Edit: This is what the capsense transformer feedback voltage looks like when the Vdc_error voltage gets applied. It's quite easy to see that it becomes asymmetric at that moment in time. The capsense transformer is good enough to reproduce the asymmetric waveform accurately during the time it takes the converter to restore 50% duty cycle again, so it's not the capsense transformer itself that forces symmetry. (The DC current that the asymmetric feedback signal causes in the transformer's primary also doesn't reach a value that's high enough to make it saturate. Its frequency response is flat down to low enough frequencies to reproduce it, too.)

Capsense transformer output voltage when the DC error is applied

Best Answer

The Vdc_error, R11 || C10, Cres combination -- assuming R11 is large enough to ignore (dampening for the coupling cap C10?), means the error is absorbed in the capacitors as DC voltage drop.

Notice the duty cycle trends back to 50% after the transient. If C10 and the CAPSENSE path were DC coupled (you could use a diffamp for this), feedback would be DC coupled and it should continue at the new duty cycle.

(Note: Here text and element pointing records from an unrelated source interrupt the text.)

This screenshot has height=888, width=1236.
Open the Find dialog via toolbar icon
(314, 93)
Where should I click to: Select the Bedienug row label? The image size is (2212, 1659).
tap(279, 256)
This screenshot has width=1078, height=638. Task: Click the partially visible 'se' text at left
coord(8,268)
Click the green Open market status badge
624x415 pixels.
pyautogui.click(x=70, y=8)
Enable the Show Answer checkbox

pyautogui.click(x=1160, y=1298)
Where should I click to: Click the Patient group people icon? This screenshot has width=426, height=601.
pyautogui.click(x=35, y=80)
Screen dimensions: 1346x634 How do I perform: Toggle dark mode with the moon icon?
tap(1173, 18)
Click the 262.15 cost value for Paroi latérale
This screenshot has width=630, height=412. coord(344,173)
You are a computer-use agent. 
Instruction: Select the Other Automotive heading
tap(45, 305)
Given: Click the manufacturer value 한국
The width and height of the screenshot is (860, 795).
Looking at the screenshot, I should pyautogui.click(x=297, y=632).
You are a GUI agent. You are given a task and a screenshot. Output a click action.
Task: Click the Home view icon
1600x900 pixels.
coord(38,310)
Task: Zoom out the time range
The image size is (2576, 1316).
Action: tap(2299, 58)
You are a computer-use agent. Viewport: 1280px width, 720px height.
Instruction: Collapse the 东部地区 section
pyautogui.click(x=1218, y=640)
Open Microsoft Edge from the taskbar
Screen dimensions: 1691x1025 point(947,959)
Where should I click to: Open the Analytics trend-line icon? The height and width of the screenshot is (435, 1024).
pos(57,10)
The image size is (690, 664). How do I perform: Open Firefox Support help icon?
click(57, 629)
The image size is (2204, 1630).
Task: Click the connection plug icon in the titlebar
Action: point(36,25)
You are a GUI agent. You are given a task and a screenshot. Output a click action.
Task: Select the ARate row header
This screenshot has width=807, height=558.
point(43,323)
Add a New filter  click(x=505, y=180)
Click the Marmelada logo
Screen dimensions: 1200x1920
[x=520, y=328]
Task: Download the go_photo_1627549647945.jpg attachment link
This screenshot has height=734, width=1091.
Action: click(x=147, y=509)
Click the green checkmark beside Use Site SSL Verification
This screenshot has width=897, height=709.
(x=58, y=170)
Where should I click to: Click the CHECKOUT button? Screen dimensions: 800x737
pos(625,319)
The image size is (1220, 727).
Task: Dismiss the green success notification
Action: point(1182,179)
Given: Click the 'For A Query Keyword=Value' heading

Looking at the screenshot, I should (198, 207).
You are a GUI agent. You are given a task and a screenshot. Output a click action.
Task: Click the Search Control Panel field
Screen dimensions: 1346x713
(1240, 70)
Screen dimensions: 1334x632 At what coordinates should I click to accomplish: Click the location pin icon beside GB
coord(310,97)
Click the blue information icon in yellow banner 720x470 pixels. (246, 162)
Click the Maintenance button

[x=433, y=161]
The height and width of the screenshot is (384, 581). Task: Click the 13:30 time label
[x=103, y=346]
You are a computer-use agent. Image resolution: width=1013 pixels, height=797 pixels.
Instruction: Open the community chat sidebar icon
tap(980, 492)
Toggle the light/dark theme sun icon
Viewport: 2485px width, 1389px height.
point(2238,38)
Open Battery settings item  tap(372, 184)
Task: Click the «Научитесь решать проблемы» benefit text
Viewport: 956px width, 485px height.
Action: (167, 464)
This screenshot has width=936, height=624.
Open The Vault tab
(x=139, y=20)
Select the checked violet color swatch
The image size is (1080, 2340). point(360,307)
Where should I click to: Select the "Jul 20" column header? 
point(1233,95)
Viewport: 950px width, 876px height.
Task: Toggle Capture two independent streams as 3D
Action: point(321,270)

Somewhat unrelated: if this is just for testing, no problems. But full bridge and LLC are unusual choices at such low voltages, and especially if you're going to ramp up to the kind of currents AOB2144L can deliver, it's difficult/impossible to find capacitors large enough (in C and Irms) at low voltages to do that kind of thing. A push-pull forward converter is generally the best choice for that range. At that, I would recommend keeping currents under say 50A peak or so, maybe even less, and use multiple converters in parallel to reach the desired total -- their clocks can be phase-shifted to reduce input and output ripple current, saving some on capacitor size.